Frictionless Sharing, a “Big-Brother” Euphemism?
New market entrepreneurs might want to pay careful attention to an undercurrent that seems to be brewing over Facebook’s new Ticker and how information gets there. This blogpost, “With ‘frictionless sharing,’ Facebook and news orgs push boundaries of online privacy” is like many that have popped up over the past few days:
Encouraging sharing is great. Making sharing easier is even better. But this is much more than that. What Facebook has done is change the definition of “sharing.” It’s the difference between telling a friend about something that happened to you today and opening your entire diary. Read more.
While the piece cautions news publishers to think long and hard about enabling this new Facebook widget, this advise applies equally to any content driven enterprise, goods or services. Consider this:
One problem is that the “friction” — the act of choosing what to share, with whom, and how — is what makes sharing meaningful.
In other words, “It’s the thought that counts.”
The fact that my friend read an article is not useful without knowing more. Did he like it? Did he think I would like it? Did it make him laugh, cry, gasp or sigh?

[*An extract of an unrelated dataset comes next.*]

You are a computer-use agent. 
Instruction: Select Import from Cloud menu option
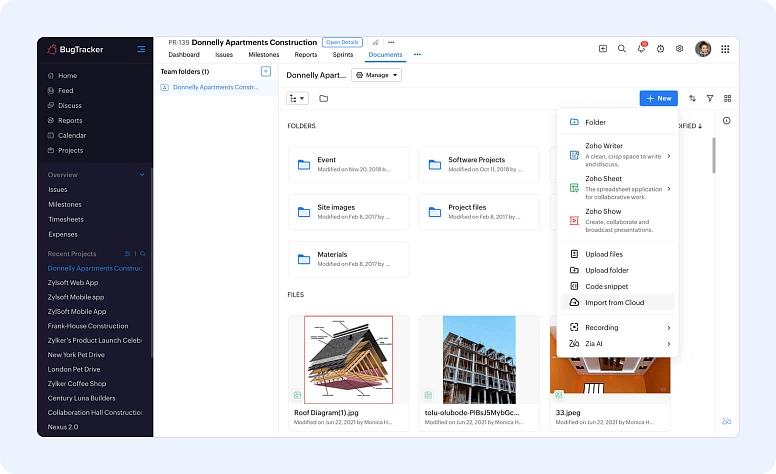click(614, 302)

Did he read it because his boss or his teacher told him to, or because he was genuinely interested?
A couple months ago I wrote about research that revealed the five reasons people share news online: to help others, to define ourselves by what we choose to share, to show someone we’re thinking of them, to get credit for being helpful, and to spread the word about a cause.
The fact that people choose to keep most things private places significance on what they choose to share. If everything is shared automatically, nothing has significance.
I get the feeling that this is only the beginning of what will become a drumbeat of resistance on both sides of the ledger (content owners and content consumers) over frictionless sharing.